REQUIRED WORK: Repeat, exactly as written, the line with "Task: Click the 新規作成 button" and every line that follows it in the material below, ending with the last.

INPUT MATERIAL:
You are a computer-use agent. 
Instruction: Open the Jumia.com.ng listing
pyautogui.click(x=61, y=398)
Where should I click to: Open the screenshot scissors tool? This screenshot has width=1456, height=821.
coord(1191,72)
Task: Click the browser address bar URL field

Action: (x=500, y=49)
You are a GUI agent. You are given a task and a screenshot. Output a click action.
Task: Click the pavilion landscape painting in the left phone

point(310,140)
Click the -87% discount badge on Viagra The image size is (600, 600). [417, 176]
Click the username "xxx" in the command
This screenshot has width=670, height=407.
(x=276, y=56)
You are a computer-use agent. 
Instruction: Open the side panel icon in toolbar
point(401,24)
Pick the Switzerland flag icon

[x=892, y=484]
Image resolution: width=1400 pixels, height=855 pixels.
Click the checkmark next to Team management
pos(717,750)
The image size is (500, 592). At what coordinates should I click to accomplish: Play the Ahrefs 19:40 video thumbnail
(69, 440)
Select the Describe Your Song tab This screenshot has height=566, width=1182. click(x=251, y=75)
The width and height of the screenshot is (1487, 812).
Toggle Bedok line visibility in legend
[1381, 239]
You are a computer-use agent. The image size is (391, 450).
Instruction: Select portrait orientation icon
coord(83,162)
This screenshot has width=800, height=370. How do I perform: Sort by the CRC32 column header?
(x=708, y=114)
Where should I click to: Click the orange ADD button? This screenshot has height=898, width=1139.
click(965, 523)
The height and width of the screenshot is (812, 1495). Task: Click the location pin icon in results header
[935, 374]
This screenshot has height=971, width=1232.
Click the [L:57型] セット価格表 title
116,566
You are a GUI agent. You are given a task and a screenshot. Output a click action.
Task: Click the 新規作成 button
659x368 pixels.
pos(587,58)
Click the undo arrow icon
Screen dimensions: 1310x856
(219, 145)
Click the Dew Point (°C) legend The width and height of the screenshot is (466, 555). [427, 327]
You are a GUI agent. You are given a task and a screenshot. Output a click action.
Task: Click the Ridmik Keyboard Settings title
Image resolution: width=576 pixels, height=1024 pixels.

TASK OUTPUT:
Task: Click the 新規作成 button
659x368 pixels.
pos(587,58)
Click the undo arrow icon
Screen dimensions: 1310x856
(219, 145)
Click the Dew Point (°C) legend The width and height of the screenshot is (466, 555). [427, 327]
You are a GUI agent. You are given a task and a screenshot. Output a click action.
Task: Click the Ridmik Keyboard Settings title
Image resolution: width=576 pixels, height=1024 pixels.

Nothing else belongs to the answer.